-- Opening Marker --
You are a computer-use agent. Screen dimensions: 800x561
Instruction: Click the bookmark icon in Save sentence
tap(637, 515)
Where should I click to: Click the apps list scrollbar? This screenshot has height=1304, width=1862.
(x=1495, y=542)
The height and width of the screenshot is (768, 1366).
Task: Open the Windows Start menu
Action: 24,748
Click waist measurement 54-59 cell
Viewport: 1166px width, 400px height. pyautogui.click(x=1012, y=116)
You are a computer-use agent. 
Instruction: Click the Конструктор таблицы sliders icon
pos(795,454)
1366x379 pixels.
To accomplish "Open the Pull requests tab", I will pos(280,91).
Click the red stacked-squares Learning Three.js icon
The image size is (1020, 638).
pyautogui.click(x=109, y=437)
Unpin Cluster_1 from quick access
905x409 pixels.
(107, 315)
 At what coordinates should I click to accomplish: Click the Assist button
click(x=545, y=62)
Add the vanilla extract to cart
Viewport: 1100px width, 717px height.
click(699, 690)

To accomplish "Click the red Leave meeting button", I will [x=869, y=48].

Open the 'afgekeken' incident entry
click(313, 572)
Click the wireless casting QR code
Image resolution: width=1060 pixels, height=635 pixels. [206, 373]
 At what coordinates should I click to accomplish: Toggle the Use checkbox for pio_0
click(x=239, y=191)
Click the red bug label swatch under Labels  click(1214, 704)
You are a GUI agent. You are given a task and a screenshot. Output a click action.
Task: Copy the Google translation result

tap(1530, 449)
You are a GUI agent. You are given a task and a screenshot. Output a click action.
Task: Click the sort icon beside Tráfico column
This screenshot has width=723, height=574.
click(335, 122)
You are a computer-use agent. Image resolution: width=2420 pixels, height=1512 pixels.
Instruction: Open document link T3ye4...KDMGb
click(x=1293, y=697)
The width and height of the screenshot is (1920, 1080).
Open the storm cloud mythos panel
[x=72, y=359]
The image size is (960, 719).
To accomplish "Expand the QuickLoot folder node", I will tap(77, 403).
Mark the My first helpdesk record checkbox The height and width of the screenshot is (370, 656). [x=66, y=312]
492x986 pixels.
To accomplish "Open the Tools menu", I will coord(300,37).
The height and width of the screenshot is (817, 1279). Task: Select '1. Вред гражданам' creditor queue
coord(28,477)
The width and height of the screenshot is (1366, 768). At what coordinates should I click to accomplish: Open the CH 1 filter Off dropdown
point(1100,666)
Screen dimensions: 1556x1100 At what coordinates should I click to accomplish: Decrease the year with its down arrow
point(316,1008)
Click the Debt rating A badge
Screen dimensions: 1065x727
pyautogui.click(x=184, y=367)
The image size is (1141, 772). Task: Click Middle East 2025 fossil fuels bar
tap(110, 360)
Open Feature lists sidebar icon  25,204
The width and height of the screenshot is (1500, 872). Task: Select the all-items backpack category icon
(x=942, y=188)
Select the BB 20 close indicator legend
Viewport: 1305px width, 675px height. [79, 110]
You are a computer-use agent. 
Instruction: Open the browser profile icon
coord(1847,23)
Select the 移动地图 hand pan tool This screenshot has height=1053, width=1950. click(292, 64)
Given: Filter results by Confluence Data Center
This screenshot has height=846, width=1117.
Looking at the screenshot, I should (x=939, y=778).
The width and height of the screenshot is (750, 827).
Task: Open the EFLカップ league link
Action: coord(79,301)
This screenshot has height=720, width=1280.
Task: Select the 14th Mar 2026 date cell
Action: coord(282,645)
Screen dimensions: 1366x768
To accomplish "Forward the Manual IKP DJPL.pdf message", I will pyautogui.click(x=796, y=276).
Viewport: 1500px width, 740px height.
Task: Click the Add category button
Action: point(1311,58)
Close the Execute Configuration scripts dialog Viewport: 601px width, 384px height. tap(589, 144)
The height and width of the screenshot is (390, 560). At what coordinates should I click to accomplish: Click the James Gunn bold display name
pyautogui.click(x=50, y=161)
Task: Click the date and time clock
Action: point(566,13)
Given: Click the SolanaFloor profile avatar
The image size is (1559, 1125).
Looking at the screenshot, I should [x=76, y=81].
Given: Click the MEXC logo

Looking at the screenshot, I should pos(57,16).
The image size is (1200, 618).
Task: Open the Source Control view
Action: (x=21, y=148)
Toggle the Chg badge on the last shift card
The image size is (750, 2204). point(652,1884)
-- Closing Marker --
DIRECTIONS FOR THIS TASK
Make an exact copy of the material above.

SOLUTION TO THIS TASK
You are a computer-use agent. Screen dimensions: 800x561
Instruction: Click the bookmark icon in Save sentence
tap(637, 515)
Where should I click to: Click the apps list scrollbar? This screenshot has height=1304, width=1862.
(x=1495, y=542)
The height and width of the screenshot is (768, 1366).
Task: Open the Windows Start menu
Action: 24,748
Click waist measurement 54-59 cell
Viewport: 1166px width, 400px height. pyautogui.click(x=1012, y=116)
You are a computer-use agent. 
Instruction: Click the Конструктор таблицы sliders icon
pos(795,454)
1366x379 pixels.
To accomplish "Open the Pull requests tab", I will pos(280,91).
Click the red stacked-squares Learning Three.js icon
The image size is (1020, 638).
pyautogui.click(x=109, y=437)
Unpin Cluster_1 from quick access
905x409 pixels.
(107, 315)
 At what coordinates should I click to accomplish: Click the Assist button
click(x=545, y=62)
Add the vanilla extract to cart
Viewport: 1100px width, 717px height.
click(699, 690)

To accomplish "Click the red Leave meeting button", I will [x=869, y=48].

Open the 'afgekeken' incident entry
click(313, 572)
Click the wireless casting QR code
Image resolution: width=1060 pixels, height=635 pixels. [206, 373]
 At what coordinates should I click to accomplish: Toggle the Use checkbox for pio_0
click(x=239, y=191)
Click the red bug label swatch under Labels  click(1214, 704)
You are a GUI agent. You are given a task and a screenshot. Output a click action.
Task: Copy the Google translation result

tap(1530, 449)
You are a GUI agent. You are given a task and a screenshot. Output a click action.
Task: Click the sort icon beside Tráfico column
This screenshot has width=723, height=574.
click(335, 122)
You are a computer-use agent. Image resolution: width=2420 pixels, height=1512 pixels.
Instruction: Open document link T3ye4...KDMGb
click(x=1293, y=697)
The width and height of the screenshot is (1920, 1080).
Open the storm cloud mythos panel
[x=72, y=359]
The image size is (960, 719).
To accomplish "Expand the QuickLoot folder node", I will tap(77, 403).
Mark the My first helpdesk record checkbox The height and width of the screenshot is (370, 656). [x=66, y=312]
492x986 pixels.
To accomplish "Open the Tools menu", I will coord(300,37).
The height and width of the screenshot is (817, 1279). Task: Select '1. Вред гражданам' creditor queue
coord(28,477)
The width and height of the screenshot is (1366, 768). At what coordinates should I click to accomplish: Open the CH 1 filter Off dropdown
point(1100,666)
Screen dimensions: 1556x1100 At what coordinates should I click to accomplish: Decrease the year with its down arrow
point(316,1008)
Click the Debt rating A badge
Screen dimensions: 1065x727
pyautogui.click(x=184, y=367)
The image size is (1141, 772). Task: Click Middle East 2025 fossil fuels bar
tap(110, 360)
Open Feature lists sidebar icon  25,204
The width and height of the screenshot is (1500, 872). Task: Select the all-items backpack category icon
(x=942, y=188)
Select the BB 20 close indicator legend
Viewport: 1305px width, 675px height. [79, 110]
You are a computer-use agent. 
Instruction: Open the browser profile icon
coord(1847,23)
Select the 移动地图 hand pan tool This screenshot has height=1053, width=1950. click(292, 64)
Given: Filter results by Confluence Data Center
This screenshot has height=846, width=1117.
Looking at the screenshot, I should (x=939, y=778).
The width and height of the screenshot is (750, 827).
Task: Open the EFLカップ league link
Action: coord(79,301)
This screenshot has height=720, width=1280.
Task: Select the 14th Mar 2026 date cell
Action: coord(282,645)
Screen dimensions: 1366x768
To accomplish "Forward the Manual IKP DJPL.pdf message", I will pyautogui.click(x=796, y=276).
Viewport: 1500px width, 740px height.
Task: Click the Add category button
Action: point(1311,58)
Close the Execute Configuration scripts dialog Viewport: 601px width, 384px height. tap(589, 144)
The height and width of the screenshot is (390, 560). At what coordinates should I click to accomplish: Click the James Gunn bold display name
pyautogui.click(x=50, y=161)
Task: Click the date and time clock
Action: point(566,13)
Given: Click the SolanaFloor profile avatar
The image size is (1559, 1125).
Looking at the screenshot, I should [x=76, y=81].
Given: Click the MEXC logo

Looking at the screenshot, I should pos(57,16).
The image size is (1200, 618).
Task: Open the Source Control view
Action: (x=21, y=148)
Toggle the Chg badge on the last shift card
The image size is (750, 2204). point(652,1884)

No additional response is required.